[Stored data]

⁂

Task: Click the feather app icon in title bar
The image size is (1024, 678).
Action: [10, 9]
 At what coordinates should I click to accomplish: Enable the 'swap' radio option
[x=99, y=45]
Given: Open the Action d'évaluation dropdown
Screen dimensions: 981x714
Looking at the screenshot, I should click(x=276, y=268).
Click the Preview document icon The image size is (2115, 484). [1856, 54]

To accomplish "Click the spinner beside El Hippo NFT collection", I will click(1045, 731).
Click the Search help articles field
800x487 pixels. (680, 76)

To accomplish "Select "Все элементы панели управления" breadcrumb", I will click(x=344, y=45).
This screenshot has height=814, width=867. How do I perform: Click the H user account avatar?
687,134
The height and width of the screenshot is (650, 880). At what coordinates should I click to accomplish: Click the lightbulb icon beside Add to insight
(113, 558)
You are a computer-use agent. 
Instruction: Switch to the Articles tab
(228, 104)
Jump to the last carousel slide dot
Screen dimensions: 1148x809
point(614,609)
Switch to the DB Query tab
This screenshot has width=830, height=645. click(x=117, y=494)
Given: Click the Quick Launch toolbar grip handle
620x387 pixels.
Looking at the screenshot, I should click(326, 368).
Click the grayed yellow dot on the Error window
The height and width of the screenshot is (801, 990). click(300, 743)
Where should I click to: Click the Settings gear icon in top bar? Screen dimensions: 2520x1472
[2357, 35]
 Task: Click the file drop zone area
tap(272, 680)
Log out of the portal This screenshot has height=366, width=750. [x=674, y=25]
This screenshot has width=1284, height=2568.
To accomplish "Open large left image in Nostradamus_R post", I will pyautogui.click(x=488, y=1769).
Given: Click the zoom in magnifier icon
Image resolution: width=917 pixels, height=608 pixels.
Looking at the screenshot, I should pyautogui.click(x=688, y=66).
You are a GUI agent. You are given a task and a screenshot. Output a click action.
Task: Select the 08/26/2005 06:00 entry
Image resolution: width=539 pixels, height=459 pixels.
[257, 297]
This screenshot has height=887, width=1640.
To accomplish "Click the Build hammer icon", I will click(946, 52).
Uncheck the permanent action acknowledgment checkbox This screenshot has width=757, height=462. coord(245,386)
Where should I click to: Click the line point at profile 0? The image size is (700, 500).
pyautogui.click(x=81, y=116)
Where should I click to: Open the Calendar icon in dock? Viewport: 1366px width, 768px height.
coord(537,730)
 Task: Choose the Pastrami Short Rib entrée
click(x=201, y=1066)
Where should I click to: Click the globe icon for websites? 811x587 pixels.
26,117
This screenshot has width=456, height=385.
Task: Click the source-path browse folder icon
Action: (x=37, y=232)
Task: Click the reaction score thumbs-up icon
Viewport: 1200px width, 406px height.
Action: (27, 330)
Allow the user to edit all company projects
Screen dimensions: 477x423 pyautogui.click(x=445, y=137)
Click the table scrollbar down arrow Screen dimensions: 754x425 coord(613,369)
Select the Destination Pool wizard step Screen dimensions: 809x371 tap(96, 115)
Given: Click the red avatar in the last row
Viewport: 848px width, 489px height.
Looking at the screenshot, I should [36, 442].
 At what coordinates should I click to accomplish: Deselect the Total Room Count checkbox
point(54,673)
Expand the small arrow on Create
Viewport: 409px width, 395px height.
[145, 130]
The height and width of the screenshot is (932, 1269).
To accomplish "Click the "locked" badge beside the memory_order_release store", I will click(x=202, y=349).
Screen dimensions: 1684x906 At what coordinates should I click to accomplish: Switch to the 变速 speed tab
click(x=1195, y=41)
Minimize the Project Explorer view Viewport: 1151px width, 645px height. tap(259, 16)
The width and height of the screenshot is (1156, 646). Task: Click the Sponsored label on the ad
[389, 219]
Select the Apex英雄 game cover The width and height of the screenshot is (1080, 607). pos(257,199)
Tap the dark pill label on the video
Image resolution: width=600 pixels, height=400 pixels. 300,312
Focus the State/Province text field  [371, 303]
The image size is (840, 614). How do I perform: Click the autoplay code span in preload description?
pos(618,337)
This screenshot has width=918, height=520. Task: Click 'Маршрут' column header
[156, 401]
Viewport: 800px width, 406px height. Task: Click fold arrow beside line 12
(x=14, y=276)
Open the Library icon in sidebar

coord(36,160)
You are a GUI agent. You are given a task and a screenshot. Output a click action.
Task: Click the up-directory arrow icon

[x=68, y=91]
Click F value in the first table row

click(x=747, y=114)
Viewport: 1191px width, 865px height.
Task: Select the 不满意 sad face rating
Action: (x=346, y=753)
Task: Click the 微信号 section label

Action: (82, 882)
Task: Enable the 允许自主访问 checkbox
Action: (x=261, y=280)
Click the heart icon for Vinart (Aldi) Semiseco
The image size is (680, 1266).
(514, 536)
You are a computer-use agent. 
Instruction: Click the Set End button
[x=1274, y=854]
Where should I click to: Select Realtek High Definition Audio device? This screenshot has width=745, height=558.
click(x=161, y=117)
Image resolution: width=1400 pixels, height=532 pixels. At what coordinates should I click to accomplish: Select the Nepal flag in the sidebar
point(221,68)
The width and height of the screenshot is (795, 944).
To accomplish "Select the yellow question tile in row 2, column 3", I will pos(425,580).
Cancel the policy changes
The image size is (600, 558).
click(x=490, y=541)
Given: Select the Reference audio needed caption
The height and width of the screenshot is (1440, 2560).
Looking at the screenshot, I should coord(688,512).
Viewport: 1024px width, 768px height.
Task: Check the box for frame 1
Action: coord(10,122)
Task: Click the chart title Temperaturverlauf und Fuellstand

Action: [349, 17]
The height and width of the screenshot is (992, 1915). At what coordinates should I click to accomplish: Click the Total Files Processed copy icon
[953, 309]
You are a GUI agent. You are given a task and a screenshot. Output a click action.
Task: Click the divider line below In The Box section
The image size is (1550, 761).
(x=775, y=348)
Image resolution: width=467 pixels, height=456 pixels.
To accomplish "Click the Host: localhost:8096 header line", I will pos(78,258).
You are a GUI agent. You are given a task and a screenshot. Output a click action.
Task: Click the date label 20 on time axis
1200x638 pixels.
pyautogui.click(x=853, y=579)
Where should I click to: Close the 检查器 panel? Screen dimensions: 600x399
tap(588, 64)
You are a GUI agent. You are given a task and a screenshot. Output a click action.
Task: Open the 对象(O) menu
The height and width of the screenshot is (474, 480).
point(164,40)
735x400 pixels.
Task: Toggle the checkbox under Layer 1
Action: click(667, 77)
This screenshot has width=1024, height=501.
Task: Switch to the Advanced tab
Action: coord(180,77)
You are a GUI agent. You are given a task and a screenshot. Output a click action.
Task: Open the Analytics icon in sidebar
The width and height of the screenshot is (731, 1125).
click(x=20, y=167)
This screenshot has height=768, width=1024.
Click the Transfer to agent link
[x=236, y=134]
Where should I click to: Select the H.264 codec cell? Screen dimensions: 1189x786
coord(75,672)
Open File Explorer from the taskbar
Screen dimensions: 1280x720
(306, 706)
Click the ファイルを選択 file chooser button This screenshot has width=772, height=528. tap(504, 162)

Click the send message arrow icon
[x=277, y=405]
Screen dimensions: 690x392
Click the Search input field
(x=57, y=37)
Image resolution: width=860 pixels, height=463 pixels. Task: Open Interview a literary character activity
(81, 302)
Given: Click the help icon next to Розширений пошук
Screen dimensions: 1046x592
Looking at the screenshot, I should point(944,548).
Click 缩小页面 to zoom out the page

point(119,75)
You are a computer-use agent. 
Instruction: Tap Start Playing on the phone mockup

⁂

* What is being asked *
Reproduce each record exactly as written above.

* Task output *
Task: Click the feather app icon in title bar
The image size is (1024, 678).
Action: [10, 9]
 At what coordinates should I click to accomplish: Enable the 'swap' radio option
[x=99, y=45]
Given: Open the Action d'évaluation dropdown
Screen dimensions: 981x714
Looking at the screenshot, I should click(x=276, y=268).
Click the Preview document icon The image size is (2115, 484). [1856, 54]

To accomplish "Click the spinner beside El Hippo NFT collection", I will click(1045, 731).
Click the Search help articles field
800x487 pixels. (680, 76)

To accomplish "Select "Все элементы панели управления" breadcrumb", I will click(x=344, y=45).
This screenshot has height=814, width=867. How do I perform: Click the H user account avatar?
687,134
The height and width of the screenshot is (650, 880). At what coordinates should I click to accomplish: Click the lightbulb icon beside Add to insight
(113, 558)
You are a computer-use agent. 
Instruction: Switch to the Articles tab
(228, 104)
Jump to the last carousel slide dot
Screen dimensions: 1148x809
point(614,609)
Switch to the DB Query tab
This screenshot has width=830, height=645. click(x=117, y=494)
Given: Click the Quick Launch toolbar grip handle
620x387 pixels.
Looking at the screenshot, I should click(326, 368).
Click the grayed yellow dot on the Error window
The height and width of the screenshot is (801, 990). click(300, 743)
Where should I click to: Click the Settings gear icon in top bar? Screen dimensions: 2520x1472
[2357, 35]
 Task: Click the file drop zone area
tap(272, 680)
Log out of the portal This screenshot has height=366, width=750. [x=674, y=25]
This screenshot has width=1284, height=2568.
To accomplish "Open large left image in Nostradamus_R post", I will pyautogui.click(x=488, y=1769).
Given: Click the zoom in magnifier icon
Image resolution: width=917 pixels, height=608 pixels.
Looking at the screenshot, I should pyautogui.click(x=688, y=66).
You are a GUI agent. You are given a task and a screenshot. Output a click action.
Task: Select the 08/26/2005 06:00 entry
Image resolution: width=539 pixels, height=459 pixels.
[257, 297]
This screenshot has height=887, width=1640.
To accomplish "Click the Build hammer icon", I will click(946, 52).
Uncheck the permanent action acknowledgment checkbox This screenshot has width=757, height=462. coord(245,386)
Where should I click to: Click the line point at profile 0? The image size is (700, 500).
pyautogui.click(x=81, y=116)
Where should I click to: Open the Calendar icon in dock? Viewport: 1366px width, 768px height.
coord(537,730)
 Task: Choose the Pastrami Short Rib entrée
click(x=201, y=1066)
Where should I click to: Click the globe icon for websites? 811x587 pixels.
26,117
This screenshot has width=456, height=385.
Task: Click the source-path browse folder icon
Action: (x=37, y=232)
Task: Click the reaction score thumbs-up icon
Viewport: 1200px width, 406px height.
Action: (27, 330)
Allow the user to edit all company projects
Screen dimensions: 477x423 pyautogui.click(x=445, y=137)
Click the table scrollbar down arrow Screen dimensions: 754x425 coord(613,369)
Select the Destination Pool wizard step Screen dimensions: 809x371 tap(96, 115)
Given: Click the red avatar in the last row
Viewport: 848px width, 489px height.
Looking at the screenshot, I should [36, 442].
 At what coordinates should I click to accomplish: Deselect the Total Room Count checkbox
point(54,673)
Expand the small arrow on Create
Viewport: 409px width, 395px height.
[145, 130]
The height and width of the screenshot is (932, 1269).
To accomplish "Click the "locked" badge beside the memory_order_release store", I will click(x=202, y=349).
Screen dimensions: 1684x906 At what coordinates should I click to accomplish: Switch to the 变速 speed tab
click(x=1195, y=41)
Minimize the Project Explorer view Viewport: 1151px width, 645px height. tap(259, 16)
The width and height of the screenshot is (1156, 646). Task: Click the Sponsored label on the ad
[389, 219]
Select the Apex英雄 game cover The width and height of the screenshot is (1080, 607). pos(257,199)
Tap the dark pill label on the video
Image resolution: width=600 pixels, height=400 pixels. 300,312
Focus the State/Province text field  [371, 303]
The image size is (840, 614). How do I perform: Click the autoplay code span in preload description?
pos(618,337)
This screenshot has width=918, height=520. Task: Click 'Маршрут' column header
[156, 401]
Viewport: 800px width, 406px height. Task: Click fold arrow beside line 12
(x=14, y=276)
Open the Library icon in sidebar

coord(36,160)
You are a GUI agent. You are given a task and a screenshot. Output a click action.
Task: Click the up-directory arrow icon

[x=68, y=91]
Click F value in the first table row

click(x=747, y=114)
Viewport: 1191px width, 865px height.
Task: Select the 不满意 sad face rating
Action: (x=346, y=753)
Task: Click the 微信号 section label

Action: (82, 882)
Task: Enable the 允许自主访问 checkbox
Action: (x=261, y=280)
Click the heart icon for Vinart (Aldi) Semiseco
The image size is (680, 1266).
(514, 536)
You are a computer-use agent. 
Instruction: Click the Set End button
[x=1274, y=854]
Where should I click to: Select Realtek High Definition Audio device? This screenshot has width=745, height=558.
click(x=161, y=117)
Image resolution: width=1400 pixels, height=532 pixels. At what coordinates should I click to accomplish: Select the Nepal flag in the sidebar
point(221,68)
The width and height of the screenshot is (795, 944).
To accomplish "Select the yellow question tile in row 2, column 3", I will pos(425,580).
Cancel the policy changes
The image size is (600, 558).
click(x=490, y=541)
Given: Select the Reference audio needed caption
The height and width of the screenshot is (1440, 2560).
Looking at the screenshot, I should coord(688,512).
Viewport: 1024px width, 768px height.
Task: Check the box for frame 1
Action: coord(10,122)
Task: Click the chart title Temperaturverlauf und Fuellstand

Action: [349, 17]
The height and width of the screenshot is (992, 1915). At what coordinates should I click to accomplish: Click the Total Files Processed copy icon
[953, 309]
You are a GUI agent. You are given a task and a screenshot. Output a click action.
Task: Click the divider line below In The Box section
The image size is (1550, 761).
(x=775, y=348)
Image resolution: width=467 pixels, height=456 pixels.
To accomplish "Click the Host: localhost:8096 header line", I will pos(78,258).
You are a GUI agent. You are given a task and a screenshot. Output a click action.
Task: Click the date label 20 on time axis
1200x638 pixels.
pyautogui.click(x=853, y=579)
Where should I click to: Close the 检查器 panel? Screen dimensions: 600x399
tap(588, 64)
You are a GUI agent. You are given a task and a screenshot. Output a click action.
Task: Open the 对象(O) menu
The height and width of the screenshot is (474, 480).
point(164,40)
735x400 pixels.
Task: Toggle the checkbox under Layer 1
Action: click(667, 77)
This screenshot has width=1024, height=501.
Task: Switch to the Advanced tab
Action: coord(180,77)
You are a GUI agent. You are given a task and a screenshot. Output a click action.
Task: Open the Analytics icon in sidebar
The width and height of the screenshot is (731, 1125).
click(x=20, y=167)
This screenshot has height=768, width=1024.
Click the Transfer to agent link
[x=236, y=134]
Where should I click to: Select the H.264 codec cell? Screen dimensions: 1189x786
coord(75,672)
Open File Explorer from the taskbar
Screen dimensions: 1280x720
(306, 706)
Click the ファイルを選択 file chooser button This screenshot has width=772, height=528. tap(504, 162)

Click the send message arrow icon
[x=277, y=405]
Screen dimensions: 690x392
Click the Search input field
(x=57, y=37)
Image resolution: width=860 pixels, height=463 pixels. Task: Open Interview a literary character activity
(81, 302)
Given: Click the help icon next to Розширений пошук
Screen dimensions: 1046x592
Looking at the screenshot, I should point(944,548).
Click 缩小页面 to zoom out the page

point(119,75)
You are a computer-use agent. 
Instruction: Tap Start Playing on the phone mockup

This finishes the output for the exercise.